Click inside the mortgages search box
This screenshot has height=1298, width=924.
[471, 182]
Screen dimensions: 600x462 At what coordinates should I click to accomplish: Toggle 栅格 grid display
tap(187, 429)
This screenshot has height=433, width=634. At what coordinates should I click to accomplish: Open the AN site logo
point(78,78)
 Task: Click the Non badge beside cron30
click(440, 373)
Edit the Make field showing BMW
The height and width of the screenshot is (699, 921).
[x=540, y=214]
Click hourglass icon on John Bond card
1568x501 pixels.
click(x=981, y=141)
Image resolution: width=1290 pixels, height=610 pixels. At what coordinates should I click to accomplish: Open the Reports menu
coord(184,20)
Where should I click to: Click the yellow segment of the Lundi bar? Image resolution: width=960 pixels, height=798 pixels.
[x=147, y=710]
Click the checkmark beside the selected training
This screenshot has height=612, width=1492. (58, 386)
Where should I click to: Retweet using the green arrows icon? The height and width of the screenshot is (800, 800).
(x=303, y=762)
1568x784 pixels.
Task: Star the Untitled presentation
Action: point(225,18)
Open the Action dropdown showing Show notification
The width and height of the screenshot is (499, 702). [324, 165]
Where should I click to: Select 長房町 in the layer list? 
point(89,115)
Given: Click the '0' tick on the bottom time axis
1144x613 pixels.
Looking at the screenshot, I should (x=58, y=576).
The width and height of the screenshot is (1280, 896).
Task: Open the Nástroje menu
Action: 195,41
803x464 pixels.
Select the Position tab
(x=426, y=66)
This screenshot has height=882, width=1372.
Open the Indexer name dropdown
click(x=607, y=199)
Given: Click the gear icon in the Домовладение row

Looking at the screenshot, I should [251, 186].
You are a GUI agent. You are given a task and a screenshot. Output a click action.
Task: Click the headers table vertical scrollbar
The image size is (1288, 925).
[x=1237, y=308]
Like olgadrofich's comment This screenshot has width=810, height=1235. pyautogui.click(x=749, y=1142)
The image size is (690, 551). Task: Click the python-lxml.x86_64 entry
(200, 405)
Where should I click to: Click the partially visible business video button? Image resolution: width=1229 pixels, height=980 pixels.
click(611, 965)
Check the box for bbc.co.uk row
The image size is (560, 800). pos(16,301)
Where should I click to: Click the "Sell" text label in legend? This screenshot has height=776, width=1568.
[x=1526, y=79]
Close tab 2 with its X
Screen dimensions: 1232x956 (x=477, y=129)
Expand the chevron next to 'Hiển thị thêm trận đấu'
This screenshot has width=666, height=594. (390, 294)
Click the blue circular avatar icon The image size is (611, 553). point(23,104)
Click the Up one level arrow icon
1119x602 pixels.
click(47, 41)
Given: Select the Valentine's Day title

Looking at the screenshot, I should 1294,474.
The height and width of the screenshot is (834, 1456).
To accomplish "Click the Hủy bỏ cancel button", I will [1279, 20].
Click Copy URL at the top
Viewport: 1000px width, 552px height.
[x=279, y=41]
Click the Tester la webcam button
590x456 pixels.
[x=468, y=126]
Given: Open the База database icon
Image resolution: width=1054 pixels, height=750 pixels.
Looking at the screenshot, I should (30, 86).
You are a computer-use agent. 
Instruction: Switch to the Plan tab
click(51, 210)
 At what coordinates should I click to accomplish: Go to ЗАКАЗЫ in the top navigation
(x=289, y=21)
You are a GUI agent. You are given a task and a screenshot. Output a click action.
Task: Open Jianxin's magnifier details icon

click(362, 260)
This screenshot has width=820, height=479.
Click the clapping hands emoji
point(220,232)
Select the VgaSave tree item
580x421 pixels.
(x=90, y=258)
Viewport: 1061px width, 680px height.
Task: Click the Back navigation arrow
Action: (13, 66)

◆ **YOUR OBJECTIVE**: Reprint the data above from the opening line to the line holding "Task: Click the headers", inclusive, and nothing else.

◆ **RESPONSE BELOW**:
Click inside the mortgages search box
This screenshot has height=1298, width=924.
[471, 182]
Screen dimensions: 600x462 At what coordinates should I click to accomplish: Toggle 栅格 grid display
tap(187, 429)
This screenshot has height=433, width=634. At what coordinates should I click to accomplish: Open the AN site logo
point(78,78)
 Task: Click the Non badge beside cron30
click(440, 373)
Edit the Make field showing BMW
The height and width of the screenshot is (699, 921).
[x=540, y=214]
Click hourglass icon on John Bond card
1568x501 pixels.
click(x=981, y=141)
Image resolution: width=1290 pixels, height=610 pixels. At what coordinates should I click to accomplish: Open the Reports menu
coord(184,20)
Where should I click to: Click the yellow segment of the Lundi bar? Image resolution: width=960 pixels, height=798 pixels.
[x=147, y=710]
Click the checkmark beside the selected training
This screenshot has height=612, width=1492. (58, 386)
Where should I click to: Retweet using the green arrows icon? The height and width of the screenshot is (800, 800).
(x=303, y=762)
1568x784 pixels.
Task: Star the Untitled presentation
Action: point(225,18)
Open the Action dropdown showing Show notification
The width and height of the screenshot is (499, 702). [324, 165]
Where should I click to: Select 長房町 in the layer list? 
point(89,115)
Given: Click the '0' tick on the bottom time axis
1144x613 pixels.
Looking at the screenshot, I should (x=58, y=576).
The width and height of the screenshot is (1280, 896).
Task: Open the Nástroje menu
Action: 195,41
803x464 pixels.
Select the Position tab
(x=426, y=66)
This screenshot has height=882, width=1372.
Open the Indexer name dropdown
click(x=607, y=199)
Given: Click the gear icon in the Домовладение row

Looking at the screenshot, I should [251, 186].
You are a GUI agent. You are given a task and a screenshot. Output a click action.
Task: Click the headers table vertical scrollbar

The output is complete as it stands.